■ ENTRIES PROVIDED ■
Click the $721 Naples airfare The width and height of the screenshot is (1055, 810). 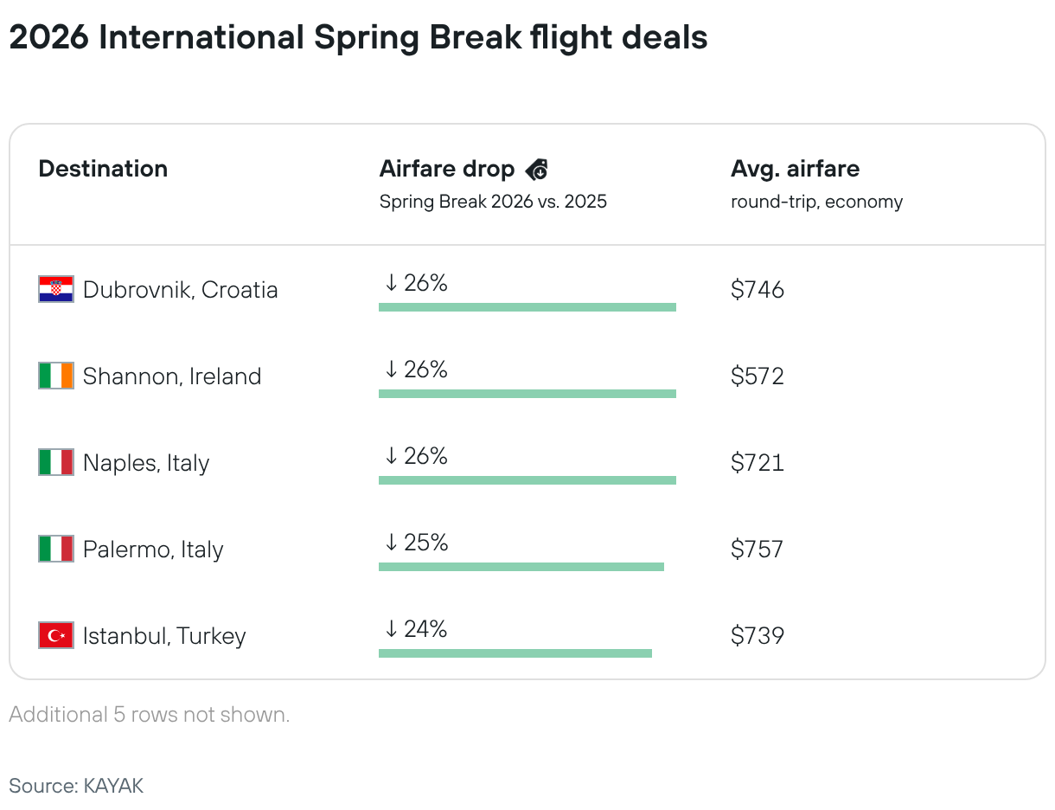click(x=757, y=462)
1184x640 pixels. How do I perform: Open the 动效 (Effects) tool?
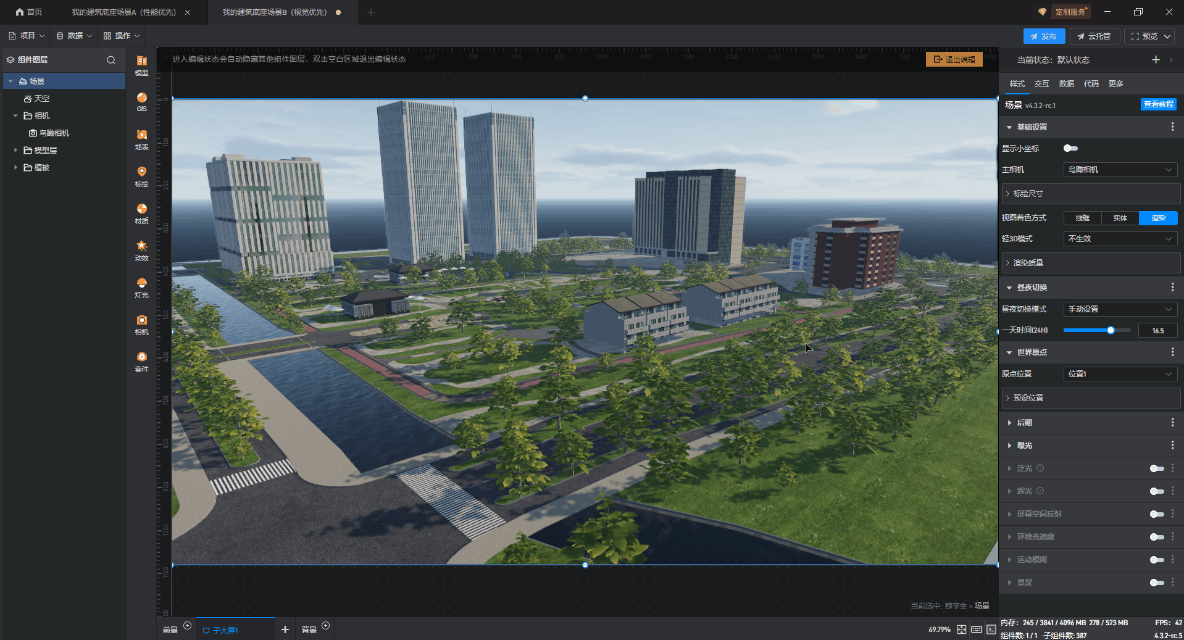(x=141, y=250)
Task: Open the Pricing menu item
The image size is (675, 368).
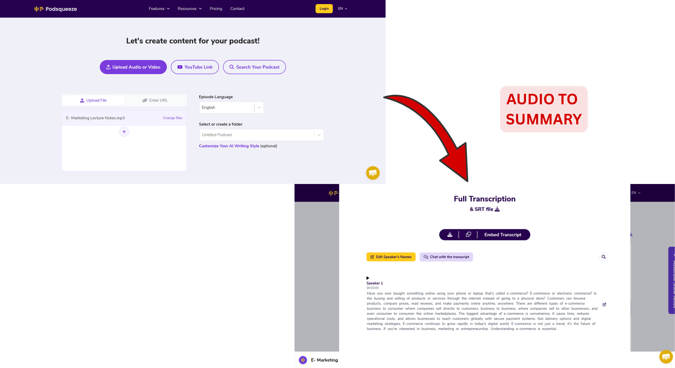Action: (216, 9)
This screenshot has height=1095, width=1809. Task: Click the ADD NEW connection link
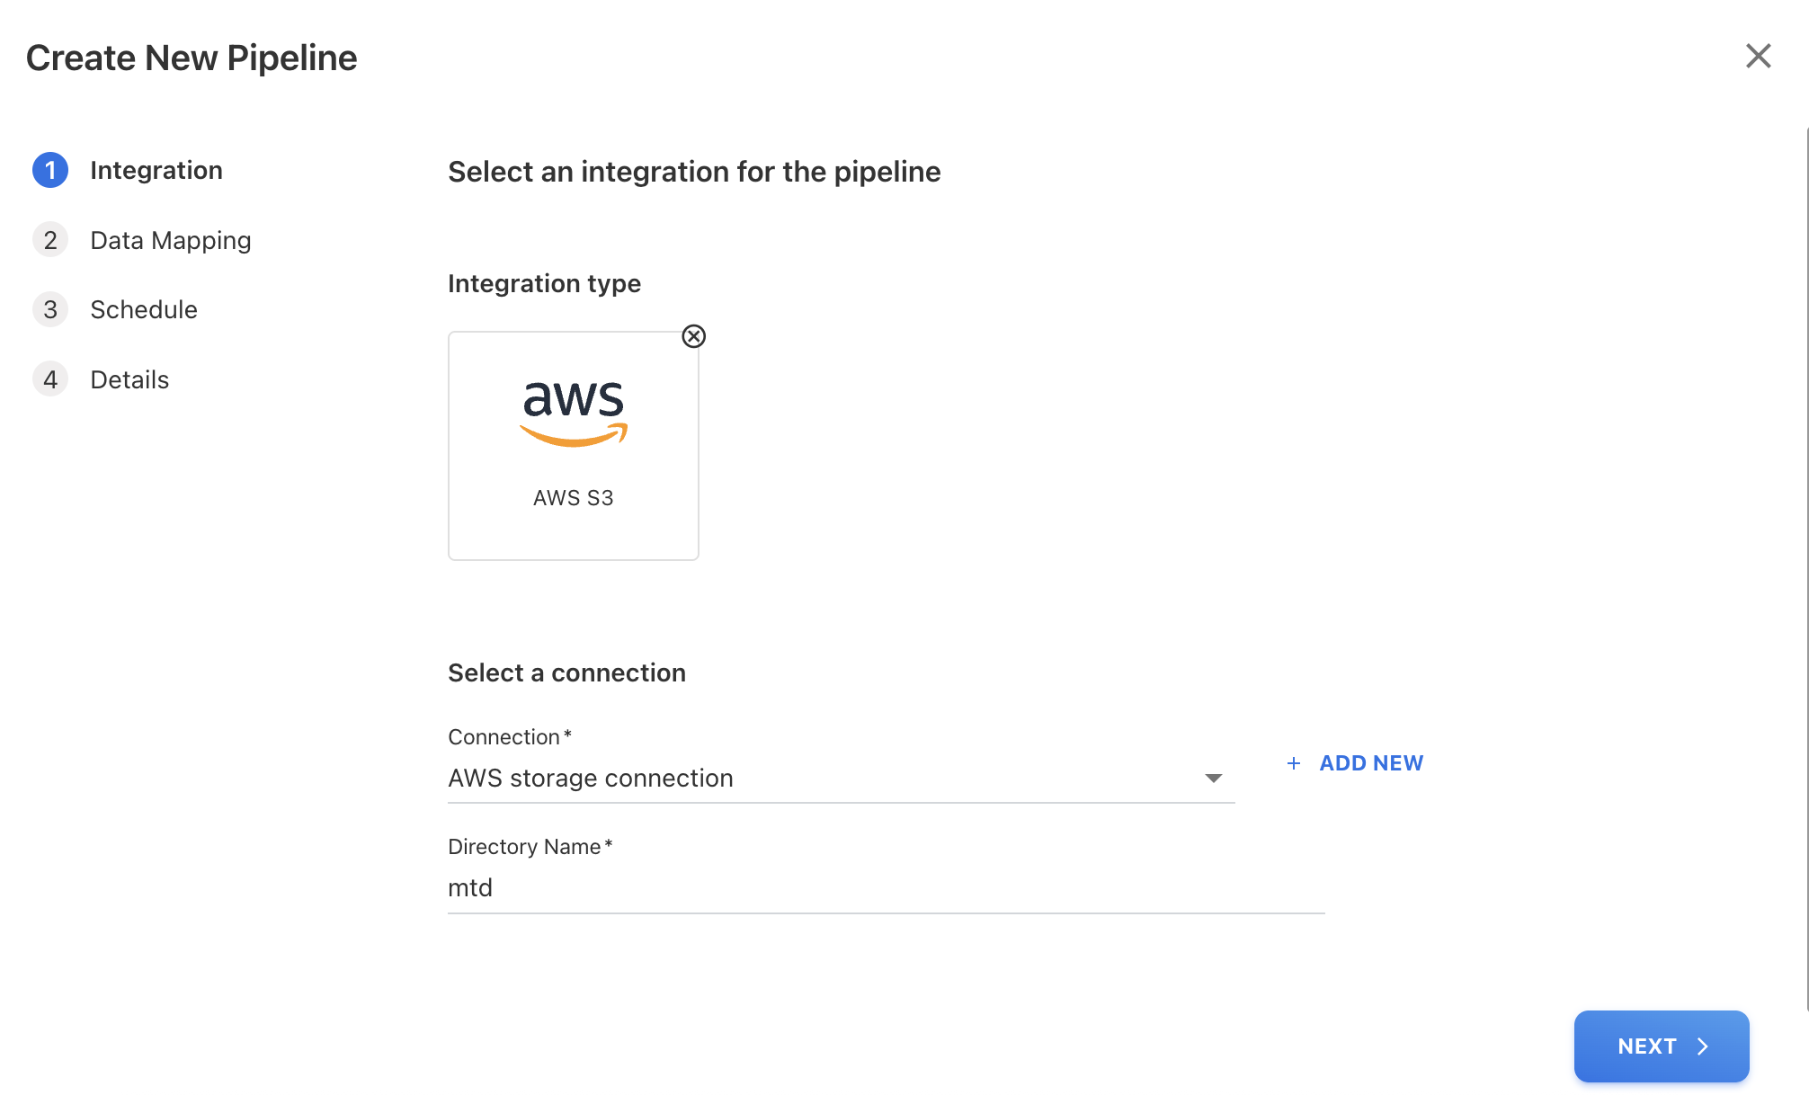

■ WORK INSTRUCTIONS ■
Each line from the one containing "1184x640 pixels. How" through the last line of the listing is to be given again exactly, with no pictures and no other lines.

■ SOLUTION TO THIS TASK ■
1184x640 pixels. How do I perform: Open the 动效 (Effects) tool?
(x=141, y=250)
Task: Open the Pricing menu item
The image size is (675, 368).
Action: (216, 9)
This screenshot has height=1095, width=1809. Task: Click the ADD NEW connection link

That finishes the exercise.